Search the records for the word "will" and copy each line in which it appears.

[[ INPUT DATA open ]]

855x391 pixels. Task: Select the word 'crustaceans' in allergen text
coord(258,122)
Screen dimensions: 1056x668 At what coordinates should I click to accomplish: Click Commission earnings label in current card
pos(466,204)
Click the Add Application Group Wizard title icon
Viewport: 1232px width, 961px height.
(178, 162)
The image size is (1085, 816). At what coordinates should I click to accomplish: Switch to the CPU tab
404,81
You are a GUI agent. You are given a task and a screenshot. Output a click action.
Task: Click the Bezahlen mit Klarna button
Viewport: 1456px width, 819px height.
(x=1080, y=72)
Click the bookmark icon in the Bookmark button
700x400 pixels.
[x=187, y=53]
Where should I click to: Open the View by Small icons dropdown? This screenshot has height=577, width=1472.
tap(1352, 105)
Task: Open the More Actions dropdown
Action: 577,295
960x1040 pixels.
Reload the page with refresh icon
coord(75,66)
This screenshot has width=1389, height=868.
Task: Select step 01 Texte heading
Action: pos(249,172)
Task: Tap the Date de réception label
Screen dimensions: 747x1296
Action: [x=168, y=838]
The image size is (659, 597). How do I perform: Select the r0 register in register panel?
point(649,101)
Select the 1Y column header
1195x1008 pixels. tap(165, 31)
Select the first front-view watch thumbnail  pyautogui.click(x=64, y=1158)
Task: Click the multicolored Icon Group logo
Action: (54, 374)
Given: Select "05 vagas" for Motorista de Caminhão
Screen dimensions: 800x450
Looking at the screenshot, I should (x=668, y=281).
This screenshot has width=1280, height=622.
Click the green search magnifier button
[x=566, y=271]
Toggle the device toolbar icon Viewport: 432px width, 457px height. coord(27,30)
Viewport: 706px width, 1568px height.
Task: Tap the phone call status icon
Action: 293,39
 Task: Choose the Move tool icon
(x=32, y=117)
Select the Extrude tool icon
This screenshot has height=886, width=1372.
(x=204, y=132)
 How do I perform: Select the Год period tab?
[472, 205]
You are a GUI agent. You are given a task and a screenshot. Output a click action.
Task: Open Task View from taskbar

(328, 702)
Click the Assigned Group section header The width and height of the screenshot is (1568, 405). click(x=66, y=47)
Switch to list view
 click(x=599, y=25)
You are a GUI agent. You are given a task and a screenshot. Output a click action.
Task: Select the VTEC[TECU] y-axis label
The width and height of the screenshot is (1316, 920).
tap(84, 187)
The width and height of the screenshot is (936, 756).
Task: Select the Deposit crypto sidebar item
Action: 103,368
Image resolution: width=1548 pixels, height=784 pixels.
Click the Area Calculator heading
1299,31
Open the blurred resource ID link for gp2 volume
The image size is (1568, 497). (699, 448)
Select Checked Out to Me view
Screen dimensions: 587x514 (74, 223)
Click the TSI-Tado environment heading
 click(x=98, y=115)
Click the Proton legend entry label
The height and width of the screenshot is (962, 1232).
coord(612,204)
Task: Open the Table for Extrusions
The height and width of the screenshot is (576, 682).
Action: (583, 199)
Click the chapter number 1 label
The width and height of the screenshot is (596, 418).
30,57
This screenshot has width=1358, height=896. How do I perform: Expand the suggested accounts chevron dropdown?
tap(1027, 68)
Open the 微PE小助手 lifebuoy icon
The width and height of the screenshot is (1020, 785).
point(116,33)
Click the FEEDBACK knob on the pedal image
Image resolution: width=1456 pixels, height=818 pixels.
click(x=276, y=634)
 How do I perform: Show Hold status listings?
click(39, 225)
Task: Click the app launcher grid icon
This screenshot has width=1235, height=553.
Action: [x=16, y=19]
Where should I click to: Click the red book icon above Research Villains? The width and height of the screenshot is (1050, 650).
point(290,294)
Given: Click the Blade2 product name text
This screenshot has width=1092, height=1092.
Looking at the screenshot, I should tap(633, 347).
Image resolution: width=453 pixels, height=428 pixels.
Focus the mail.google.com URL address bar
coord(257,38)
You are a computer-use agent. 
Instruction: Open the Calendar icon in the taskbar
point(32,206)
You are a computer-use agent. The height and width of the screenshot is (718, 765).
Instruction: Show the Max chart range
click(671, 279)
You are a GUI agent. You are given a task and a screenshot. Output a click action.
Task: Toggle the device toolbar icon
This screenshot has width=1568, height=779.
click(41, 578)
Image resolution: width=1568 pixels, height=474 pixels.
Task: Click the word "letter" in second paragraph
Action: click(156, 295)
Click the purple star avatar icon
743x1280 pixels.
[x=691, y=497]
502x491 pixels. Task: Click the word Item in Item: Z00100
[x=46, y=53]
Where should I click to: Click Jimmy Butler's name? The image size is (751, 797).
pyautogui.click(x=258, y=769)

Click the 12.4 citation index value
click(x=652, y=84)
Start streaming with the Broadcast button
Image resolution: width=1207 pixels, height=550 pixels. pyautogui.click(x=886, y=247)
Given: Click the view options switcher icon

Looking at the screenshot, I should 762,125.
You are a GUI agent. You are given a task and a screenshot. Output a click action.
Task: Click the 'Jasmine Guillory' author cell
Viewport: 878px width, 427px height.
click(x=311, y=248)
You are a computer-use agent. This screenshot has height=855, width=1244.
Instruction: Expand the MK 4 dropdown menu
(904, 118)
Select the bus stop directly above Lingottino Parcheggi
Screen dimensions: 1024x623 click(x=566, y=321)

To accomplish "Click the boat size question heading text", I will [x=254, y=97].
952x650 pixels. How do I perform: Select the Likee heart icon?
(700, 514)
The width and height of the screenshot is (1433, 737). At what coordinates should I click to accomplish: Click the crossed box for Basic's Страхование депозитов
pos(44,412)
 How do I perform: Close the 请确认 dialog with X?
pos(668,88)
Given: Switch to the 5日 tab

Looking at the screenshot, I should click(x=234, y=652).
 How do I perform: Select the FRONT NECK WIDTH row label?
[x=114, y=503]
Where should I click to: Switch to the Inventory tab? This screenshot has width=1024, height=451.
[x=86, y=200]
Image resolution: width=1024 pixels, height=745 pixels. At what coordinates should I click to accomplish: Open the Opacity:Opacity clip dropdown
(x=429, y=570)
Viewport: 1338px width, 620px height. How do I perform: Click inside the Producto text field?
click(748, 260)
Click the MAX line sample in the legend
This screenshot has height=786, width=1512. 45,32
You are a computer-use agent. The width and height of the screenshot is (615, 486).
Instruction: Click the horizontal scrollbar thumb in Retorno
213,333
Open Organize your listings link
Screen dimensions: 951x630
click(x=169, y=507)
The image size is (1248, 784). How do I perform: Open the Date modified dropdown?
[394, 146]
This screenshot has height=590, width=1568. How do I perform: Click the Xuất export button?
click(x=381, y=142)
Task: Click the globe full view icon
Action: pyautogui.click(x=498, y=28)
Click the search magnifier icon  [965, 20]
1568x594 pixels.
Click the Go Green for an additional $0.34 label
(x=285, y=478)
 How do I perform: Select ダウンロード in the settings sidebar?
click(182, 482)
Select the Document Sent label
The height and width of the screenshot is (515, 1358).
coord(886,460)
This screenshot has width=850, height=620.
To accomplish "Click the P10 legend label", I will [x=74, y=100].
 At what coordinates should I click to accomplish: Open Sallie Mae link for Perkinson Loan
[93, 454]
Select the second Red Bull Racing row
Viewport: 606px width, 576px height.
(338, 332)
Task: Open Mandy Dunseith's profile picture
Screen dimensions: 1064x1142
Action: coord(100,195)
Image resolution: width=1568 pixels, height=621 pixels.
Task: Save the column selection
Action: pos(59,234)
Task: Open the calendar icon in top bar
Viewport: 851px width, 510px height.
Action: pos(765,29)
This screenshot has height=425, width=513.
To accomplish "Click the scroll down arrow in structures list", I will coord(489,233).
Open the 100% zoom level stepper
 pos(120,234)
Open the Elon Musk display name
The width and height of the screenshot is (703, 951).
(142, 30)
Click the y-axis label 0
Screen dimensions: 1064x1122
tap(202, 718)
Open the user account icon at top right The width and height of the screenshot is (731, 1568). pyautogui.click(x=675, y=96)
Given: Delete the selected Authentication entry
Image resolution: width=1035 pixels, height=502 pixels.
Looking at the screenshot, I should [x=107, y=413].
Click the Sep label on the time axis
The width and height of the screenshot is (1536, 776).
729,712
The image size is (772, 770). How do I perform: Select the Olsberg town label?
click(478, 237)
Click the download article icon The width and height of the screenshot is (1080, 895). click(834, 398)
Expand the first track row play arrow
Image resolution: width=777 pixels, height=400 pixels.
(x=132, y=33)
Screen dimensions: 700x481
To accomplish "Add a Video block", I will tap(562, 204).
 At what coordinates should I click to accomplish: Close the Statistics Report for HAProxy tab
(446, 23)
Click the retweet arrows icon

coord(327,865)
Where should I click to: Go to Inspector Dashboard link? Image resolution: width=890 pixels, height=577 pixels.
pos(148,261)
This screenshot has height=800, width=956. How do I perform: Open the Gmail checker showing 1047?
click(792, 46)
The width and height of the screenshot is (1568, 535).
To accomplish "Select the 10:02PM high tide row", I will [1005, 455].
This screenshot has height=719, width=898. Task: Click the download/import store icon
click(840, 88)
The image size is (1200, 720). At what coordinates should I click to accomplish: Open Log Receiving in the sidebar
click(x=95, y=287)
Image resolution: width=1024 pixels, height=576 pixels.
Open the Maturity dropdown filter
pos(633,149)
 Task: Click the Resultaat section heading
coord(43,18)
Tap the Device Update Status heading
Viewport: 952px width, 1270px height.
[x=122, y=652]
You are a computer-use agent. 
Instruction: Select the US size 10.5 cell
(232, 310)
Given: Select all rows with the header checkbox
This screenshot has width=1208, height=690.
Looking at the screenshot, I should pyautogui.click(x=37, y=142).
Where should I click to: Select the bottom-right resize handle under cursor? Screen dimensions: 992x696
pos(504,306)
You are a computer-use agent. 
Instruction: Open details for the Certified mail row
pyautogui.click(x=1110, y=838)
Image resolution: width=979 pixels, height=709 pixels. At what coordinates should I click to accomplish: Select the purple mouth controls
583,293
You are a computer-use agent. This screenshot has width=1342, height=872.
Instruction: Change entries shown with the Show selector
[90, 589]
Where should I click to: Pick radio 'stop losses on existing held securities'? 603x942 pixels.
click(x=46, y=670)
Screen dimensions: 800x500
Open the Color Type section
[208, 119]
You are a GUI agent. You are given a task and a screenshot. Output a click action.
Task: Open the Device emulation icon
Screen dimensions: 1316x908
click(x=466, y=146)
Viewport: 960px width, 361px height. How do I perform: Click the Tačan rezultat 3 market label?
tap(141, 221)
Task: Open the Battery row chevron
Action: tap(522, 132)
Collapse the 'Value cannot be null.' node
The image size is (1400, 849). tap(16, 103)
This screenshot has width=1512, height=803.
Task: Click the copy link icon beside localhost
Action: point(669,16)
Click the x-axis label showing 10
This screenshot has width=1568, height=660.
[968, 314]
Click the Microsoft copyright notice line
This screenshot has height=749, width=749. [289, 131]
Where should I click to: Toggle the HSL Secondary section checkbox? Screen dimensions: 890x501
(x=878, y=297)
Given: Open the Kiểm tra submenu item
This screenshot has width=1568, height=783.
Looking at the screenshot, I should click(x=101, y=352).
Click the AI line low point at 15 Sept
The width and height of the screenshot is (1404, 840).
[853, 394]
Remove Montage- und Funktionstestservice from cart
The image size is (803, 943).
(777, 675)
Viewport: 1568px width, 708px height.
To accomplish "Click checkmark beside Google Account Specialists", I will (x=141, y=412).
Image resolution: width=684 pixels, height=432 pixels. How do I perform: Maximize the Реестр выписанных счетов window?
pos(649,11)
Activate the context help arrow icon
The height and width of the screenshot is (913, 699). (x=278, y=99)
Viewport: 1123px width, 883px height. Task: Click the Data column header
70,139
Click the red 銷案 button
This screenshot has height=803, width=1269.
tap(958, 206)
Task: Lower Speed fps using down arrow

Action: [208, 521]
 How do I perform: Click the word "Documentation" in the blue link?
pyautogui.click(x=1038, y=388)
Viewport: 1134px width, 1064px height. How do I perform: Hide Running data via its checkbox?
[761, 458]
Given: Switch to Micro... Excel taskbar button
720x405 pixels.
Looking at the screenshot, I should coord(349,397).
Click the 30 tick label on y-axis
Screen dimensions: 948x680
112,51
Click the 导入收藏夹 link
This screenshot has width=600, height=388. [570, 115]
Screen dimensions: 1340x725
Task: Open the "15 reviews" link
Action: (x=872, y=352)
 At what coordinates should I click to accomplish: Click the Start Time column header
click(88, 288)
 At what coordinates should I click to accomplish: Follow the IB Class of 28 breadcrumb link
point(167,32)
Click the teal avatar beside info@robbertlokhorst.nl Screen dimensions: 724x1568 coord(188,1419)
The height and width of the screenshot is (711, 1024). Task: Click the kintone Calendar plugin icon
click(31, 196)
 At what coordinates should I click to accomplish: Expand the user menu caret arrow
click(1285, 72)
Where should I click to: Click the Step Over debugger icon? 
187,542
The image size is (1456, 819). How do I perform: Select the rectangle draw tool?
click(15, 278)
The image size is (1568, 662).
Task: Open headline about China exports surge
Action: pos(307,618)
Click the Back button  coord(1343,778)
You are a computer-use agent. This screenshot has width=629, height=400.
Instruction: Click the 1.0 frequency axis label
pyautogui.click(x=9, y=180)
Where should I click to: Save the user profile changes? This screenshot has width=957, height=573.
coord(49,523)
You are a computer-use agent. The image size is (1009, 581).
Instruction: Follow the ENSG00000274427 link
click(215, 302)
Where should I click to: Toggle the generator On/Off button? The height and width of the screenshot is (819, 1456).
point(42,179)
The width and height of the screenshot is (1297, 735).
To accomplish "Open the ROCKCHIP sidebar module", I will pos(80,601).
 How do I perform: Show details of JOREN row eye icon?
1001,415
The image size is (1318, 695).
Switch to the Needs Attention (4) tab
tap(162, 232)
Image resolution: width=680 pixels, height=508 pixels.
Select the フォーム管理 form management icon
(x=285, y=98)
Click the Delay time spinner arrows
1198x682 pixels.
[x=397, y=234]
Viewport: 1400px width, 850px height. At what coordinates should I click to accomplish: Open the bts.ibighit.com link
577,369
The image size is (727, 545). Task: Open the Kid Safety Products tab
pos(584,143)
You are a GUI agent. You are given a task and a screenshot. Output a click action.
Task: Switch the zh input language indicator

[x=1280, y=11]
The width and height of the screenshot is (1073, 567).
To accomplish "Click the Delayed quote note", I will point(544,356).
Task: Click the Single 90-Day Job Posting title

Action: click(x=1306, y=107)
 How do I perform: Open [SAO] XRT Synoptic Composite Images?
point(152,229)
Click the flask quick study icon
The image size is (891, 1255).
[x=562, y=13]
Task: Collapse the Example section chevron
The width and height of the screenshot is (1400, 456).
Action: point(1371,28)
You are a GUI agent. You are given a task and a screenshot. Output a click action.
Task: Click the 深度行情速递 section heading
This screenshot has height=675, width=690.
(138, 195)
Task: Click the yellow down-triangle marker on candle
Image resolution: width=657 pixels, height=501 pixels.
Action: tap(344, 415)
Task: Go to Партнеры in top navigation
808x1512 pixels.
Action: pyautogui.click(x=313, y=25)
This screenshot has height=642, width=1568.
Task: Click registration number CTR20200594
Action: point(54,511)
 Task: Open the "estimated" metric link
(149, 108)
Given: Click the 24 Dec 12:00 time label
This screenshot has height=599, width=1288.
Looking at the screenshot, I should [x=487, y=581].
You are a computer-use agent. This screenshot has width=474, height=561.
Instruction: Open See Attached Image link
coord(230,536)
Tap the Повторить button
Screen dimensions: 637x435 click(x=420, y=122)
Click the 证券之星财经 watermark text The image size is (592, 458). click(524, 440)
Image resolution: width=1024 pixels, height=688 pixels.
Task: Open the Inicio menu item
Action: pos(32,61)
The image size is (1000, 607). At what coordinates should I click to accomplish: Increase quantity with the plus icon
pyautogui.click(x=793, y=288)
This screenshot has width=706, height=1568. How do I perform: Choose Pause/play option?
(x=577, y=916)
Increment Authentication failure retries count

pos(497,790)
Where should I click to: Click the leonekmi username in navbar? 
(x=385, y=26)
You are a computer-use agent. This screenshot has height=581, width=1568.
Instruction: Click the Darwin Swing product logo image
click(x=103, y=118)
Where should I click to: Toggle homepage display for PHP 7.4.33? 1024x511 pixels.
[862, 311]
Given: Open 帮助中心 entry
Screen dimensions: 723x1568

[[ INPUT DATA closed ]]

• _THE COMPLETED TASK_
To accomplish "Click the boat size question heading text", I will [x=254, y=97].
To accomplish "Click the P10 legend label", I will [x=74, y=100].
To accomplish "Click the scroll down arrow in structures list", I will coord(489,233).
To accomplish "Add a Video block", I will tap(562, 204).
To accomplish "Select the 10:02PM high tide row", I will [1005, 455].
To accomplish "Click checkmark beside Google Account Specialists", I will (x=141, y=412).
To accomplish "Open the ROCKCHIP sidebar module", I will pos(80,601).
To accomplish "Click the Delayed quote note", I will point(544,356).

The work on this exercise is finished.